Immunolocalization of low-methyl-ester pectin (JIM5 epitope; A–D) and high-methyl-ester pectin (JIM7 epitope; E–H) in root cross-sections of two rice cultivars. Three-day-old seedlings of Al-sensitive ‘Zhefu802’ (A, B, E, F) or Al-resistant ‘Nipponbare’ (C, D, G, H) were subjected to 0.5 mm CaCl₂ solution with (B, D, F, H) or without (A, C, E, G) 25 μm Al for 24 h. Root sections were taken from 1 to 3 mm behind the apex. Scale bar = 50 μm for all images.

Figure 7.

Adsorption (A) and desorption (B) kinetics of Al in the root cell wall of rice cultivars ‘Zhefu802’ and ‘Nipponbare’. Cell wall materials were extracted as described in “Materials and Methods.” Cell wall materials (10 mg) were placed in a 2-mL column and kinetics were conducted as previously described (Zheng et al., 2004).

Figure 8.

Effect of other cations on root elongation of rice ‘Zhefu802’ and ‘Nipponbare’, and the adsorption ability of cell wall materials extracted from the root apex of rice ‘Zhefu802’ and ‘Nipponbare’ to metals.
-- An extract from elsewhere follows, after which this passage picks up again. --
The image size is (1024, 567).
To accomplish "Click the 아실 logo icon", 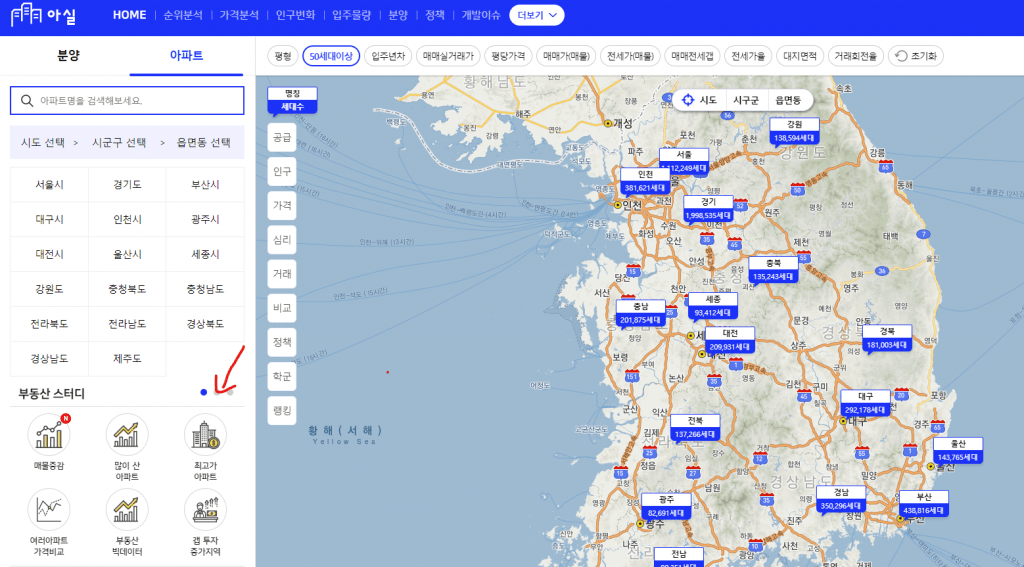I will (29, 15).
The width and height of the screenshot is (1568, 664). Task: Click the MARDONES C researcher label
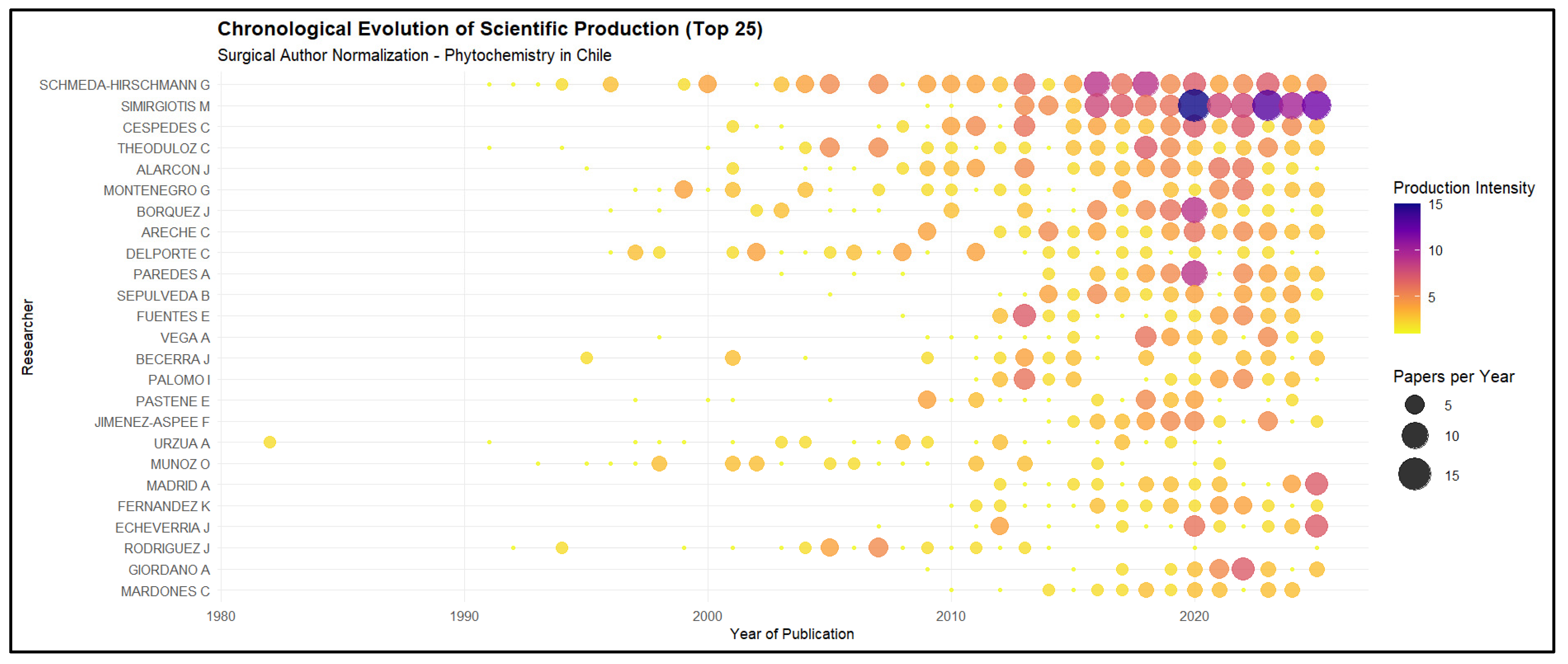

A, Three-day-old seedlings were exposed to 0.5 mm CaCl₂ solution (pH 4.5) containing 0, 25 μm CdCl₂, 10 μm LaCl₂, or 0.5 μm CuCl₂ for 24 h. Root length was measured before and after treatments. Error bars represent ±sd (n = 10). B, Cell wall materials (3 mg) were suspended with 1.5 mL of 2 μm CdCl₂, 2 μm LaCl₂, or 2 μm CuCl₂ for 1 h. Metal content in suspension solution before or after adsorption was determined by ICP-AES. Error bars represent ±sd (n = 3). *, Differences between cultivars at P < 0.05.